■ ASSIGNMENT
Set down all of the data that follows word for word, without the images.

■ RECORDS TO USE
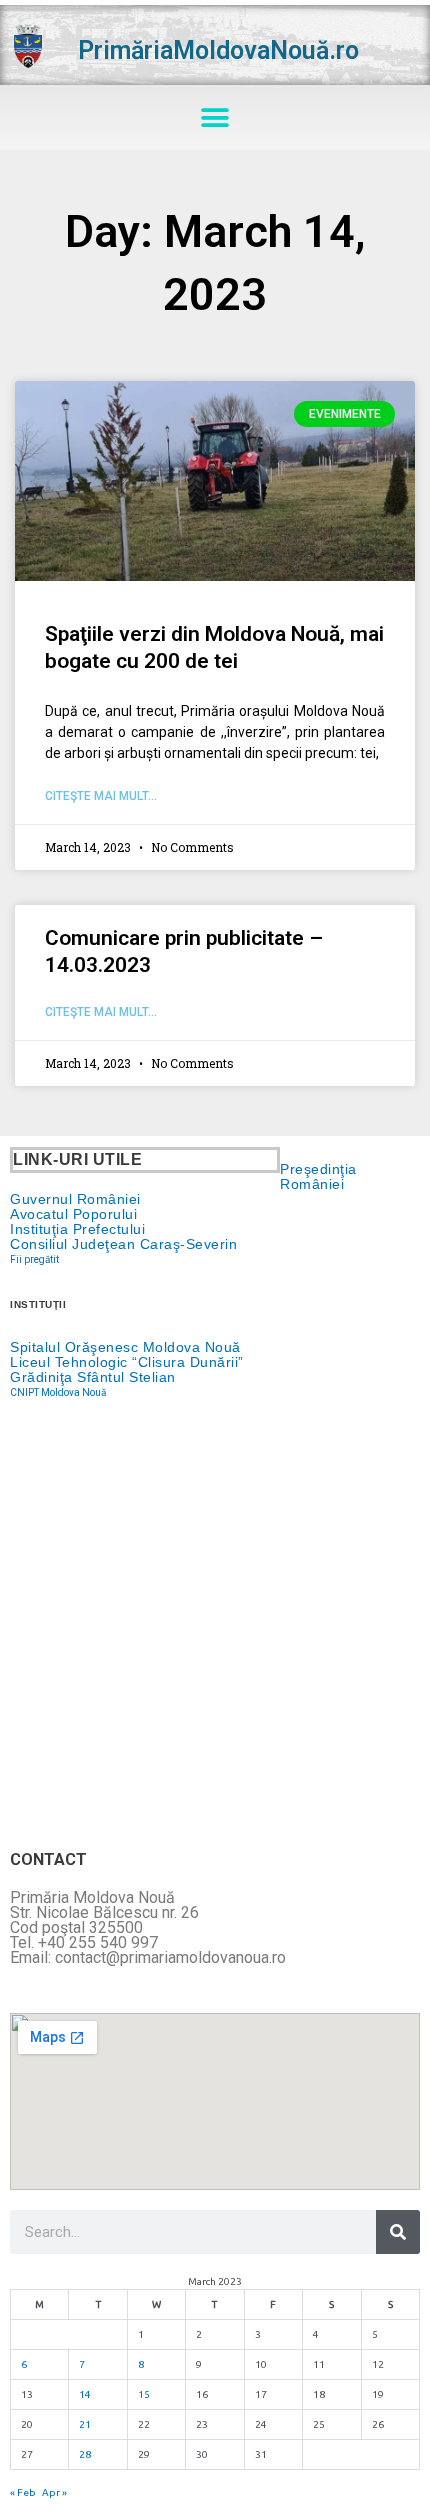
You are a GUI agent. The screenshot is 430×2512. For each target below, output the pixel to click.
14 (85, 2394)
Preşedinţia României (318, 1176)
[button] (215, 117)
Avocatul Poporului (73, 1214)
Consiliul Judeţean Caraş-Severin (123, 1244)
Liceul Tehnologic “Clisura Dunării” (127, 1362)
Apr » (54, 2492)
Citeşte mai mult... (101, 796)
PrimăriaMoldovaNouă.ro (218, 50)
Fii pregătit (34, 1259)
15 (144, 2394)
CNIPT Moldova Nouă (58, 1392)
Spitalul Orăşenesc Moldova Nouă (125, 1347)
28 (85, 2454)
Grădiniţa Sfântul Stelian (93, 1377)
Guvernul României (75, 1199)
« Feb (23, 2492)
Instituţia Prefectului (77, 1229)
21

■ THE COMPLETED TASK
You are a GUI agent. The screenshot is 430×2512. For each target below, output the pixel to click.
14 (85, 2394)
Preşedinţia României (318, 1176)
[button] (215, 117)
Avocatul Poporului (73, 1214)
Consiliul Judeţean Caraş-Severin (123, 1244)
Liceul Tehnologic “Clisura Dunării” (127, 1362)
Apr » (54, 2492)
Citeşte mai mult... (101, 796)
PrimăriaMoldovaNouă.ro (218, 50)
Fii pregătit (34, 1259)
15 (144, 2394)
CNIPT Moldova Nouă (58, 1392)
Spitalul Orăşenesc Moldova Nouă (125, 1347)
28 (85, 2454)
Grădiniţa Sfântul Stelian (93, 1377)
Guvernul României (75, 1199)
« Feb (23, 2492)
Instituţia Prefectului (77, 1229)
21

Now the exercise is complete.